Many vaccines require refrigeration to remain active, and the lack of infrastructure to maintain the cool chain to reliably bring vaccines into more remote areas of developing countries poses a serious challenge to national immunization programs. Portable vaccine cooler units have been proposed by several technologists. The WHO Performance, Quality and Safety (PQS) programme is a driver of the technology.[1] [2] __TOC__
In 2005 Ian Tansley of Sure Chill designed an ice-chest vaccine cooler regulated by the density of water. Since water has greatest density at around 4 °C, putting the vaccine chamber at the bottom of a thermo-syphon regulates the temperature at between 2 °C and 8 °C, as long as there is ice and the heat-exchange capacity is not overloaded. Sure Chill claimed to be WHO approved and in use for vaccine storage in 46 countries.
A refrigeration device was shown for this purpose by Adam Grosser at a TED Talk in 2007,[3] but had not been produced commercially as of 2020.[4] Grosser's proposed device uses exposure to a cooking fire for 30 minutes to store heat. After a cooling period of an hour, the device is placed into a 15-litre container, which contains the vaccine. His concept calls for a 24-hour re-cycle period.[3]
It was revealed in March 2008 that another class of long-term Vaccine Cooler is based around an Ice Box with separate Ice and Vaccine chambers. Using ice as the energy storage device allows the Vaccine Cooler to operate for long periods without power: separating the vaccine chamber from the ice chamber allows temperature regulation while avoiding the need for special packing and conditioning of the cold packs. Suggestions have included the use of a regulated heat pipe to connect the vaccine chamber and the ice chamber.[5]
In September 2008 it was reported that Malcolm McCulloch of Oxford University was heading a three-year project to develop more robust appliances that could be used in locales lacking electricity, and that his team had completed a prototype of his renewal of the Einstein refrigerator. He was quoted as saying that improving the design and changing the types of gases used might allow the design's efficiency to be quadrupled.[6] The three working fluids in this design are water, ammonia and butane.[7]
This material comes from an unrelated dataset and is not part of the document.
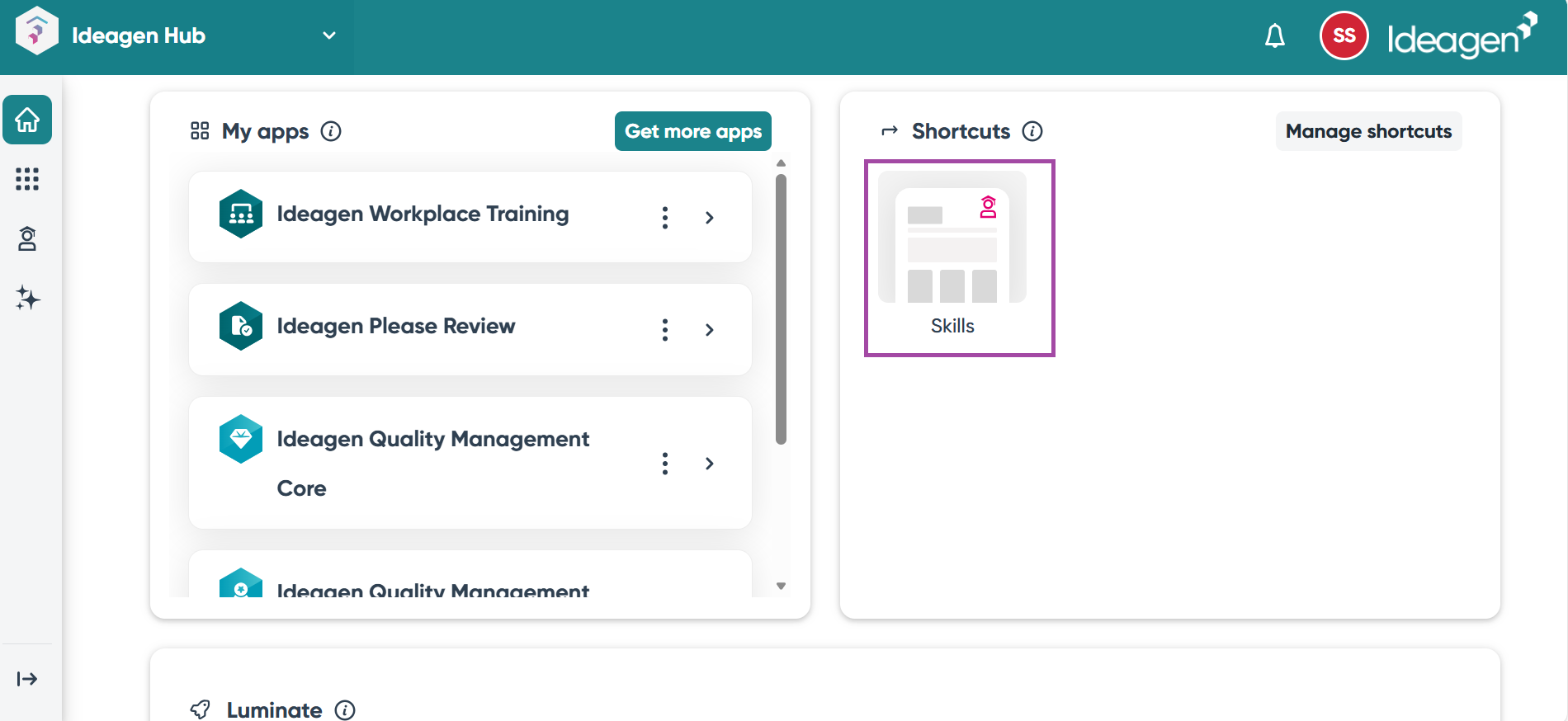
Task: Open three-dot menu for Quality Management Core
Action: (x=665, y=464)
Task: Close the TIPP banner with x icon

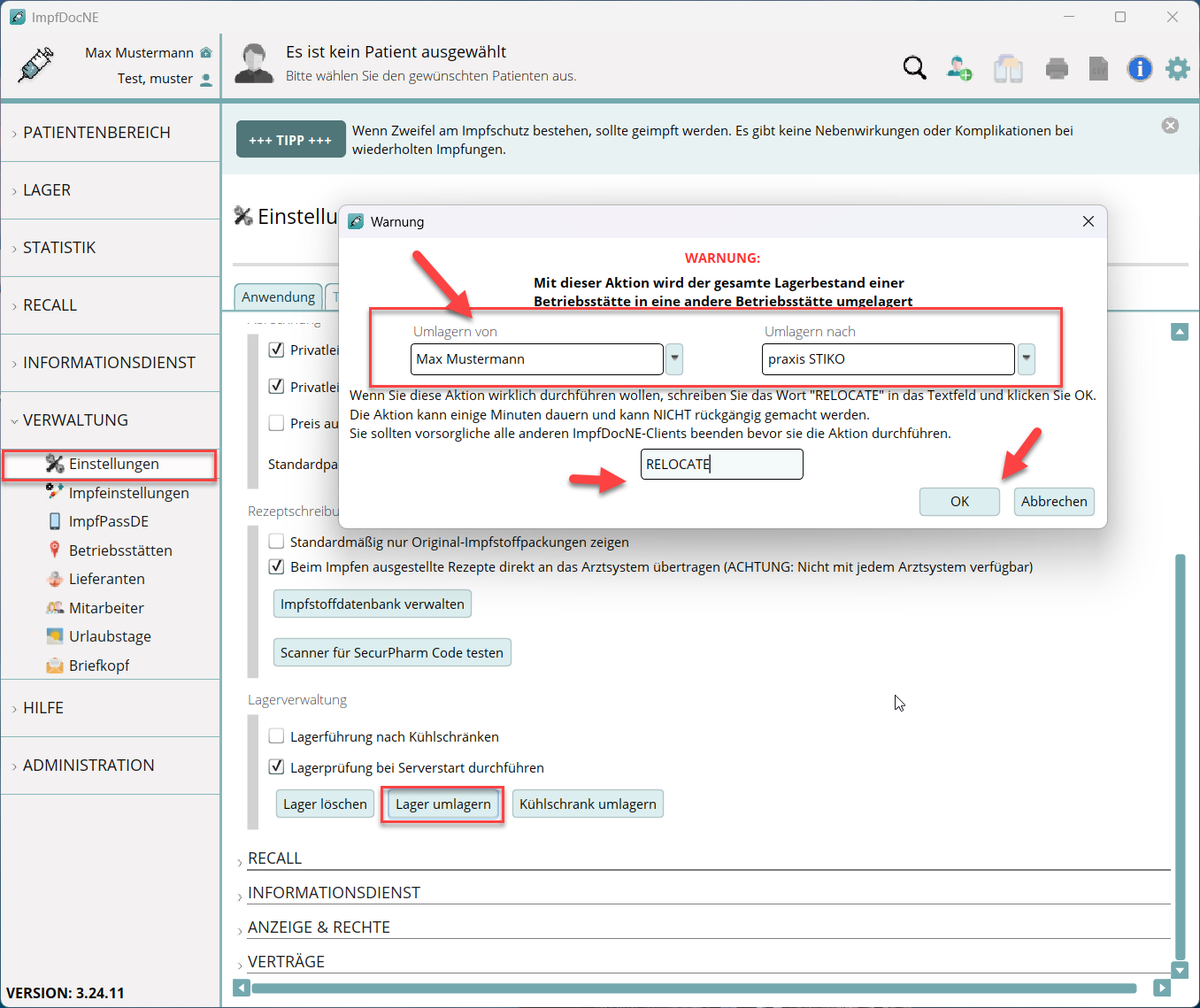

The Free Piston Stirling Cooler, a type of mechanical refrigerator, was brought to market before 2010 by Twinbird Corporation of Japan.[8] In 2016 Will Broadway won the James Dyson Award for a vaccine cooler based on a miniaturisation of the bi-fluid Icyball technology. Broadway's design uses electricity or propane as the heat source.[9] [10] As of August 2019, Broadway claimed an 88-hour cool-life under WHO PQS test conditions,[11] whereas competitor products could only meet a nine-hour cool-life.[12]